On Wed, Apr 18, 2007 at 11:53:34AM +0200, Ingo Molnar wrote:
> 
> * Nick Piggin <npiggin@suse.de> wrote:
> 
> > So looking at elapsed time, a granularity of 100ms is just behind the 
> > mainline score. However it is using slightly less user time and 
> > slightly more idle time, which indicates that balancing might have got 
> > a bit less aggressive.
> > 
> > But anyway, it conclusively shows the efficiency impact of such tiny 
> > timeslices.
> 
> yeah, the 4% drop in a CPU-cache-sensitive workload like kernbench is 
> not unexpected when going to really frequent preemption. Clearly, the 
> default preemption granularity needs to be tuned up.
> 
> I think you said you measured ~3msec average preemption rate per CPU? 

This was just looking at ctxsw numbers from running 2 cpu hogs on the
same runqueue.

> That would suggest the average cache-trashing cost was 120 usecs per 
> every 3 msec window. Taking that as a ballpark figure, to get the 
> difference back into the noise range we'd have to either use ~5 msec:
> 
>     echo 5000000 > /proc/sys/kernel/sched_granularity
> 
> or 15 msec:
> 
>     echo 15000000 > /proc/sys/kernel/sched_granularity
> 
> (depending on whether it's 5x 3msec or 5x 1msec - i'm still not sure i 
> correctly understood your 3msec value. I'd have to know your kernbench 
> workload's approximate 'steady state' context-switch rate to do a more 
> accurate calculation.)

The kernel compile (make -j8 on 4 thread system) is doing 1800 total
context switches per second (450/s per runqueue) for cfs, and 670
for mainline. Going up to 20ms granularity for cfs brings the context
switch numbers similar, but user time is still a % or so higher.

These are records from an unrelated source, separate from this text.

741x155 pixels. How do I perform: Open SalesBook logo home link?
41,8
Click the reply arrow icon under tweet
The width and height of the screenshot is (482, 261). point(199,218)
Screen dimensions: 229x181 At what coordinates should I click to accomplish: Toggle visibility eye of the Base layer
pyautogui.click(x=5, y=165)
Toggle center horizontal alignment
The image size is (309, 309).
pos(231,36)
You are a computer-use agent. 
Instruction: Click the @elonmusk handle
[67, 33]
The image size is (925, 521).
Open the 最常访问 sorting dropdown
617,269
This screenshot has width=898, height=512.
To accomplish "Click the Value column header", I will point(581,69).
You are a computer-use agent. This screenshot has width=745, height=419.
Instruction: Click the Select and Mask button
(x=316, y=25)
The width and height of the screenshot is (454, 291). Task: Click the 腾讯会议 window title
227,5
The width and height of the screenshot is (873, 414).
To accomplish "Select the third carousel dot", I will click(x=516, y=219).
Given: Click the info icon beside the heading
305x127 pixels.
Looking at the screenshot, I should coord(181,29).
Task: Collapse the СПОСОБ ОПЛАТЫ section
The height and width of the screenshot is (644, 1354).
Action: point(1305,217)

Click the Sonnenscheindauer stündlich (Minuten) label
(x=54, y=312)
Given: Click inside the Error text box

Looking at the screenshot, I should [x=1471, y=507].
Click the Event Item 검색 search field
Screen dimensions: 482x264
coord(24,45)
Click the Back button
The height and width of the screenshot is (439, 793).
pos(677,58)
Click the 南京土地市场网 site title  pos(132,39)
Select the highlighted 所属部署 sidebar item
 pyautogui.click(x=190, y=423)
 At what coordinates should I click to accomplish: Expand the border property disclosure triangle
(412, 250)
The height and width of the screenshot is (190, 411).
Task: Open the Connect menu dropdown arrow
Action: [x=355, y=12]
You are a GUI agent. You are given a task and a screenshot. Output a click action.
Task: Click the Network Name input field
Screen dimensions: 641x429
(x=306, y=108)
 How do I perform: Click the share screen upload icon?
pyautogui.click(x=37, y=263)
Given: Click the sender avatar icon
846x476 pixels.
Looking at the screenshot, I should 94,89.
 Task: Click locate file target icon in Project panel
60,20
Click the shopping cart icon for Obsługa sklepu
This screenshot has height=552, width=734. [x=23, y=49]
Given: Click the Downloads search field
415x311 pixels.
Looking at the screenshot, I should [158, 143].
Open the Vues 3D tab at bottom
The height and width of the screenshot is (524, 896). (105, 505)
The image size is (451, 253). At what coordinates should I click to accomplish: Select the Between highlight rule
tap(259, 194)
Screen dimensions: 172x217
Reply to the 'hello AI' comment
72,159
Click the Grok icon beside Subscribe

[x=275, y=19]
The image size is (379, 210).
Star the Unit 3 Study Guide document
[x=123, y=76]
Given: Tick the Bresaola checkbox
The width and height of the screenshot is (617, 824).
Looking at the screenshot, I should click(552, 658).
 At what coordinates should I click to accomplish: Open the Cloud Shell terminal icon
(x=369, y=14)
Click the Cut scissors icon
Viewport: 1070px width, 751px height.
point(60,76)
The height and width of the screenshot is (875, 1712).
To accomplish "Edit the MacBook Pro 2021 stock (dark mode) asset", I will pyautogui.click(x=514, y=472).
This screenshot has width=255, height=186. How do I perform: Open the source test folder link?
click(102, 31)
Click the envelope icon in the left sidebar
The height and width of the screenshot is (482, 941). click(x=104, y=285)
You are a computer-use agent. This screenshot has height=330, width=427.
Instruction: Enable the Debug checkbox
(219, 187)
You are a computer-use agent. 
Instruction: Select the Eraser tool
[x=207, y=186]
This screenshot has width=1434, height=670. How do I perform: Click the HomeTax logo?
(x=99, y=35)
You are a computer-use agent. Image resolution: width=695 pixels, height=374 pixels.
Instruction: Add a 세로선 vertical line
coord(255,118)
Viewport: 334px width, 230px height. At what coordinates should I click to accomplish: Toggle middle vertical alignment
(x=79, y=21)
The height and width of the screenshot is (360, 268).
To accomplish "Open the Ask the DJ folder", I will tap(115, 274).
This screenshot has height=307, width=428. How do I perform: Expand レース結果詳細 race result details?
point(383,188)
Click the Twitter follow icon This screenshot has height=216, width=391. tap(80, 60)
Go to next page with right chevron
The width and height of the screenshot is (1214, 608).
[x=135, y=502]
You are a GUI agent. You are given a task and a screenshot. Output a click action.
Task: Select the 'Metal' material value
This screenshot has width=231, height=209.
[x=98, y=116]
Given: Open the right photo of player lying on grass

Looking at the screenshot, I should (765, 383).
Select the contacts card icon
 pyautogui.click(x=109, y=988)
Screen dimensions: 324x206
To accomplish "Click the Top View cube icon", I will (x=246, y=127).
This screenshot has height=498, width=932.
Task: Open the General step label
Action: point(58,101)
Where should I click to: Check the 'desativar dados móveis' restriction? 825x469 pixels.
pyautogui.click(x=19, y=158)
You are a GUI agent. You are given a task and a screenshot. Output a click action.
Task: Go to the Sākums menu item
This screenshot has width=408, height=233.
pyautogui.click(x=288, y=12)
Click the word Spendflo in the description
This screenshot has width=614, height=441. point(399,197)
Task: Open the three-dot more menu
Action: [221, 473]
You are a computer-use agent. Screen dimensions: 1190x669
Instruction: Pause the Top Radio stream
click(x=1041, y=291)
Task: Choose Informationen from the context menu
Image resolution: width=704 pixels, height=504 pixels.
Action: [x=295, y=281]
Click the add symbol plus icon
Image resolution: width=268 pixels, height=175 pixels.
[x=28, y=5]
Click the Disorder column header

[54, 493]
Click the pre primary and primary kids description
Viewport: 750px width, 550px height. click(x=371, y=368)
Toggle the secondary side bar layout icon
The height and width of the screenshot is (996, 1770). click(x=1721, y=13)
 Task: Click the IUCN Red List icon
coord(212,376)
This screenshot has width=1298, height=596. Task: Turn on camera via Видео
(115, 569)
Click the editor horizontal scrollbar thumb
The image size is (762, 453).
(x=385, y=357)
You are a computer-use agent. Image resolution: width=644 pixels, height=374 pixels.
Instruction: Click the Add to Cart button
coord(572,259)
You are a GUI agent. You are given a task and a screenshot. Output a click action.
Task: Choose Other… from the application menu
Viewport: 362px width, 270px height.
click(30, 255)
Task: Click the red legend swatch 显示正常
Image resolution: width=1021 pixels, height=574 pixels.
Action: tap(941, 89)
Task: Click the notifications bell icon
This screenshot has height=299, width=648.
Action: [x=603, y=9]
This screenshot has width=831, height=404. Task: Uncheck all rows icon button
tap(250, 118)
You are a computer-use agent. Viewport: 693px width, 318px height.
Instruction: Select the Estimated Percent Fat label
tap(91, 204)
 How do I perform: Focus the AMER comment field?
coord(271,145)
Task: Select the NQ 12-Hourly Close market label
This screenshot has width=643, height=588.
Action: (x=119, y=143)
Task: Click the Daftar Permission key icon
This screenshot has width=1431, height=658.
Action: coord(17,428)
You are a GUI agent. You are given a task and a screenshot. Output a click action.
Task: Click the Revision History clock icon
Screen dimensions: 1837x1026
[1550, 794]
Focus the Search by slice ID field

I'd
be more worried about compute heavy threads which naturally don't do
much context switching.

Some other numbers on the same system
Hackbench:	2.6.21-rc7	cfs-v2 1ms[*]	nicksched
10 groups: Time: 1.332		0.743		0.607
20 groups: Time: 1.197		1.100		1.241
30 groups: Time: 1.754		2.376		1.834
40 groups: Time: 3.451		2.227		2.503
50 groups: Time: 3.726		3.399		3.220
60 groups: Time: 3.548		4.567		3.668
70 groups: Time: 4.206		4.905		4.314
80 groups: Time: 4.551		6.324		4.879
90 groups: Time: 7.904		6.962		5.335
100 groups: Time: 7.293		7.799		5.857
110 groups: Time: 10.595	8.728		6.517
120 groups: Time: 7.543		9.304		7.082
130 groups: Time: 8.269		10.639		8.007
140 groups: Time: 11.867	8.250		8.302
150 groups: Time: 14.852	8.656		8.662
160 groups: Time: 9.648		9.313		9.541

Mainline seems pretty inconsistent here.

lmbench 0K ctxsw latency bound to CPU0:
tasks
2		2.59		3.42		2.50
4		3.26		3.54		3.09
8		3.01		3.64		3.22
16		3.00		3.66		3.50
32		2.99		3.70		3.49
64		3.09		4.17		3.50
128		4.80		5.58		4.74
256		5.79		6.37		5.76

cfs is noticably disadvantaged.

[*] 500ms didn't make much difference in either test.